------ PROVIDED MATERIAL

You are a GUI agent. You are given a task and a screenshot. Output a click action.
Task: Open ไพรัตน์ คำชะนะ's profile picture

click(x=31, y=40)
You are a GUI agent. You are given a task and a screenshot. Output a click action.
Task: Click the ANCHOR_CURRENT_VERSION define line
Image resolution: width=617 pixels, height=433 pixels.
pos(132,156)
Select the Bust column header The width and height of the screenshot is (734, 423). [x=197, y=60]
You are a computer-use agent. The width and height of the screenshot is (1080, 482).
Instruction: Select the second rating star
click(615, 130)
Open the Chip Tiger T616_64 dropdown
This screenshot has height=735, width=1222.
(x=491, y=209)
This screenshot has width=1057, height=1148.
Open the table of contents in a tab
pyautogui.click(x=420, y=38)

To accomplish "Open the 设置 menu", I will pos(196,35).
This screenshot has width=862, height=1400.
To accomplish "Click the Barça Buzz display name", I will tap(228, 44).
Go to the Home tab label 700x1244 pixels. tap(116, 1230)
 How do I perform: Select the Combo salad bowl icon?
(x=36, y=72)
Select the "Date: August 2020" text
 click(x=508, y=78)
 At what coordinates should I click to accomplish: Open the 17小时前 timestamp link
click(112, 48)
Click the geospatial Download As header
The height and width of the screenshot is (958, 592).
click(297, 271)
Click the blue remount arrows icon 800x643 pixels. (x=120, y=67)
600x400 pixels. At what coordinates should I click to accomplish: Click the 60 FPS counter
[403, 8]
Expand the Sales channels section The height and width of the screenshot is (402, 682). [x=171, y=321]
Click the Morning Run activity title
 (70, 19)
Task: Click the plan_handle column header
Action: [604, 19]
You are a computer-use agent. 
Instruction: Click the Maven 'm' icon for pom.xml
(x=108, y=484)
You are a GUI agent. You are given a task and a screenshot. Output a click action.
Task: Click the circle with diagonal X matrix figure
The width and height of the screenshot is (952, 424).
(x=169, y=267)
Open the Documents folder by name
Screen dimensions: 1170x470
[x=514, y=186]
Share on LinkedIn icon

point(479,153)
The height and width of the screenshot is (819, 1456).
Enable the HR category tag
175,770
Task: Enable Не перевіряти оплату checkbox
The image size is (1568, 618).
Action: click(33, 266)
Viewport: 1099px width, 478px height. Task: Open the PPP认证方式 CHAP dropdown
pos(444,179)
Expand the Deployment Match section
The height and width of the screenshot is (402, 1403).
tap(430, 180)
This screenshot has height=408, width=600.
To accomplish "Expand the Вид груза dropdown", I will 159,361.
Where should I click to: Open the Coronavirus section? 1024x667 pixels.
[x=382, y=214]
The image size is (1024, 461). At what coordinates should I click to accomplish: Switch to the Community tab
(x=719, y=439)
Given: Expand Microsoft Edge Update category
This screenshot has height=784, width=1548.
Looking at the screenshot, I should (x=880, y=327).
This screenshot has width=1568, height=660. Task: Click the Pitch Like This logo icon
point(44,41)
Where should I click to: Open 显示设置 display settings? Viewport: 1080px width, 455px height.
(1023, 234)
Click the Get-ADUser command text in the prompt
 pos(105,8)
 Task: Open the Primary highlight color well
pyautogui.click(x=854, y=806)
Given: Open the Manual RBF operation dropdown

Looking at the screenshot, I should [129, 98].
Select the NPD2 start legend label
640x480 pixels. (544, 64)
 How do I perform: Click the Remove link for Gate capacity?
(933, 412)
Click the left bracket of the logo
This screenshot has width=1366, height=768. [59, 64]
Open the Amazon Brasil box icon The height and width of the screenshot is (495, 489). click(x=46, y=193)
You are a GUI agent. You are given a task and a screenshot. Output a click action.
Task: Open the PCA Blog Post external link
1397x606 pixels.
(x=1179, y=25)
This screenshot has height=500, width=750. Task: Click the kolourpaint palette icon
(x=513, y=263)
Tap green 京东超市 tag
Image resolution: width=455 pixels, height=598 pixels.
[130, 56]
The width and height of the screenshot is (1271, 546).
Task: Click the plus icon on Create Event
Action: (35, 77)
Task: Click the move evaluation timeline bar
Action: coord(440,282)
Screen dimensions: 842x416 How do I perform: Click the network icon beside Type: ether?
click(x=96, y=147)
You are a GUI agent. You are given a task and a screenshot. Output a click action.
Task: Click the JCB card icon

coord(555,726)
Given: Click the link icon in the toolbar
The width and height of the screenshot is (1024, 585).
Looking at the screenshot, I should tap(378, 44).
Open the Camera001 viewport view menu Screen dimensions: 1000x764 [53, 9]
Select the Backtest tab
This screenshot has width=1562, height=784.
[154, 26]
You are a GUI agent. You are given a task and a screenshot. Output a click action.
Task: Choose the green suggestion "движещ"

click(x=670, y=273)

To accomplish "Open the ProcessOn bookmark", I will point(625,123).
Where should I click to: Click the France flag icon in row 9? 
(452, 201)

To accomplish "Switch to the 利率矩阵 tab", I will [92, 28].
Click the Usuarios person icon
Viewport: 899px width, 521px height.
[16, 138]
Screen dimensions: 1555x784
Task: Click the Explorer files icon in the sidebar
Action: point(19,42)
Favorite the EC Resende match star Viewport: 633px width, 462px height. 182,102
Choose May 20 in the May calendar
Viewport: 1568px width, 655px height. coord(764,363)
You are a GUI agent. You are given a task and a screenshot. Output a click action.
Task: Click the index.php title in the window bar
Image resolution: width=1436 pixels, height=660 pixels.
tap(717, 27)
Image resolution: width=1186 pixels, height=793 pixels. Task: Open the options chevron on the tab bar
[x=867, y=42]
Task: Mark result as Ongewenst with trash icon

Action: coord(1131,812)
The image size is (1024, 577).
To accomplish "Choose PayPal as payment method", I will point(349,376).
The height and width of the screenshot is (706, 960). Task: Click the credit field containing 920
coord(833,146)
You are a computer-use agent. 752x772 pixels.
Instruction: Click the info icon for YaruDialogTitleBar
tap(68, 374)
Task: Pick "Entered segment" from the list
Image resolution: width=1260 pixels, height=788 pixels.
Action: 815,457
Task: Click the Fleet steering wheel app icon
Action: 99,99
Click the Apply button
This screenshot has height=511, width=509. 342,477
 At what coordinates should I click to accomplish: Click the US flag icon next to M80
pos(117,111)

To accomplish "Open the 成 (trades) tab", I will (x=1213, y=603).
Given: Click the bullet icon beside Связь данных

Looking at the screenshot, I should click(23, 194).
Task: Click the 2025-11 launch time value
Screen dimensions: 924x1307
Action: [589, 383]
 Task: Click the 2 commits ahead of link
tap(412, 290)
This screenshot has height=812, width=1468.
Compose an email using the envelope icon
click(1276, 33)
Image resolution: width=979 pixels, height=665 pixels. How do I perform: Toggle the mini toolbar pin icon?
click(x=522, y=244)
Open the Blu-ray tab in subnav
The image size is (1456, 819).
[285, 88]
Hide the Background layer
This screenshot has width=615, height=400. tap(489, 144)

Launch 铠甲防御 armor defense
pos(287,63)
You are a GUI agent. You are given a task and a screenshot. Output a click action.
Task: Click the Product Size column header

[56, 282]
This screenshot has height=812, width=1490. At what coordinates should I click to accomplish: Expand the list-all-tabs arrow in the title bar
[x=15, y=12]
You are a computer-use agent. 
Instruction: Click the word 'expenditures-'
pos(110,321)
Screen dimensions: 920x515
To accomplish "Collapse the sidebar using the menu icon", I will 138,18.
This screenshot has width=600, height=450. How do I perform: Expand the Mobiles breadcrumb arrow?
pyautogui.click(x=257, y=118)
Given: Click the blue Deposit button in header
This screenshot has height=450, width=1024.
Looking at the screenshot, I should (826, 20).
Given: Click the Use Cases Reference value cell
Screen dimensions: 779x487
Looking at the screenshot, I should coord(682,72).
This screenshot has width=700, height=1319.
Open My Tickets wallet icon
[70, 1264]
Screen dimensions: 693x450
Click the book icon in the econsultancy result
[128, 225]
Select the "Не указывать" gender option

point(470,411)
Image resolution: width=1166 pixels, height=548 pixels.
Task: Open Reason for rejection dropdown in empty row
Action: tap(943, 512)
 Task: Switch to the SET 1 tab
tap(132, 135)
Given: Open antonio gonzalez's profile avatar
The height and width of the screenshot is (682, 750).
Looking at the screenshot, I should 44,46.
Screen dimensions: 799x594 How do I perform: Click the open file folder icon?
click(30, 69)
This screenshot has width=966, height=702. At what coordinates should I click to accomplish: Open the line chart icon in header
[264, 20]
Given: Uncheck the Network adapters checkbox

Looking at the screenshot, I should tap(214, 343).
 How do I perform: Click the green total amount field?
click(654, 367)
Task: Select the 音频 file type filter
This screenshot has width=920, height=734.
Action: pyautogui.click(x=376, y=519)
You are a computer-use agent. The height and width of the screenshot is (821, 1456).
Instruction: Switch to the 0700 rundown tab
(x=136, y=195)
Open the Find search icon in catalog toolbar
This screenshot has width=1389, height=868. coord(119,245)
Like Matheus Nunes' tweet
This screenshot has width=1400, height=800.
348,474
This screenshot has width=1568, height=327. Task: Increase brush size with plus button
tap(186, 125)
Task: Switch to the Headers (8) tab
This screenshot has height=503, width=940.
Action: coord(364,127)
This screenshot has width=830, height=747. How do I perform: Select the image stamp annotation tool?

------------

§ **PROBLEM STATEMENT**: Keep to the lines above, from the first one through the line where "Go to the Home" appears, and copy them exactly.

§ **FINAL ANSWER**:
You are a GUI agent. You are given a task and a screenshot. Output a click action.
Task: Open ไพรัตน์ คำชะนะ's profile picture

click(x=31, y=40)
You are a GUI agent. You are given a task and a screenshot. Output a click action.
Task: Click the ANCHOR_CURRENT_VERSION define line
Image resolution: width=617 pixels, height=433 pixels.
pos(132,156)
Select the Bust column header The width and height of the screenshot is (734, 423). [x=197, y=60]
You are a computer-use agent. The width and height of the screenshot is (1080, 482).
Instruction: Select the second rating star
click(615, 130)
Open the Chip Tiger T616_64 dropdown
This screenshot has height=735, width=1222.
(x=491, y=209)
This screenshot has width=1057, height=1148.
Open the table of contents in a tab
pyautogui.click(x=420, y=38)

To accomplish "Open the 设置 menu", I will pos(196,35).
This screenshot has width=862, height=1400.
To accomplish "Click the Barça Buzz display name", I will tap(228, 44).
Go to the Home tab label 700x1244 pixels. tap(116, 1230)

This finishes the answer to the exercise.